Dunque Omegle non è decisamente adatto ai più piccoli e, anzi, vedere facce così giovani su una piattaforma dai connotati molto ambigui, preoccupa e non poco.
Nonostante le nuove generazioni siano nate e cresciute nel digitale, acquisendo strumenti d’azione e una consapevolezza decisamente più approfonditi, è necessario tenere a mente la vulnerabilità e la fragilità che caratterizza il periodo adolescenziale, specialmente agli albori di quest’ultimo.
Ma questa nuova tendenza, come si accennava, è giunta alla corte mediatica appena lo scorso febbraio, quando in Inghilterra si è iniziato a parlare di casi di molestie sessuali perpetrate da adulti che, approfittando dell’anonimato e dall’impossibilità di registrare le chattate, provano a interagire con minori.
Un caso che è letteralmente esploso, portando la BBC a dare il via ad un’inchiesta che ha coinvolto anche l’Internet Watch Foundation, rimettendo in discussione sia la piattaforma sia queste modalità di interazione digitale.
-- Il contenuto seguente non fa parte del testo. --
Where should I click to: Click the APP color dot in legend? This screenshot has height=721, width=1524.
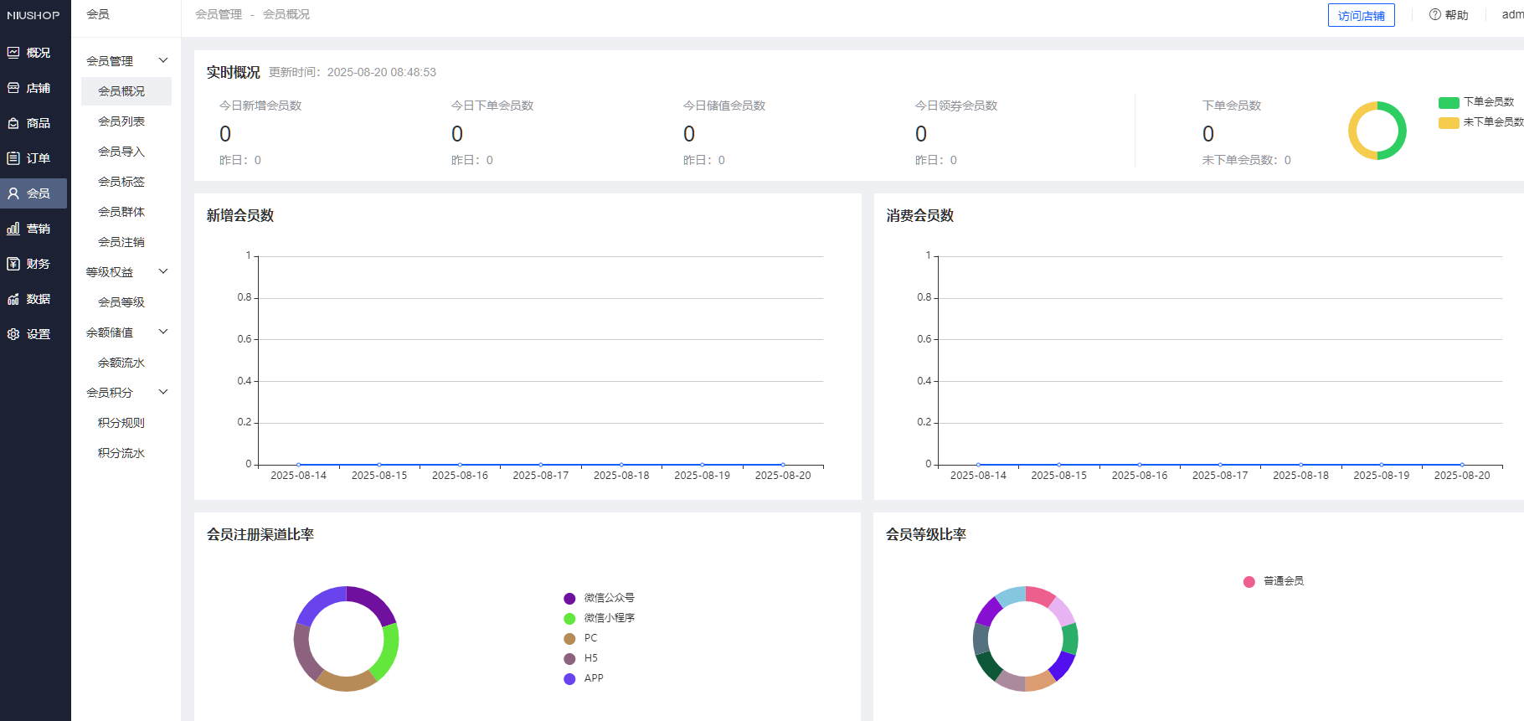(569, 679)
Omegle è in seguito intervenuta, cercando di limitare le ricerche attinenti alla sfera sessuale, ma non sembra che questo sia stato abbastanza per arginare il fenomeno, specialmente a seguito del nuovo boom di utilizzo massivo.
Non resta che interrogarsi non solo su Omegle, ma sull’utilizzo della rete con il passaggio da una generazione all’altra.
Da una ricerca condotta dall’Osservatorio scientifico della no profit ‘Social Warning-Movimento Etico Digitale’ emerge come otto ragazzi su 10 tra gli 11 e i 18 anni trascorrono due mesi all’anno sui social network, cioè quattro ore al giorno; i ragazzi sbloccano lo smartphone in media 120 volte al giorno.
Numeri impressionanti che fanno, al contempo, riflettere sulla necessità di una appropriata educazione al digitale: sia per giovani sia, a maggior ragione, per gli adulti.
Perché se è vero che i ragazzi conoscono alla perfezione tutto ciò che concerne il digitale, è essenziale che i genitori, o i docenti, siano a conoscenza delle potenzialità della rete e, di conseguenza, dei rischi ad essa correlati.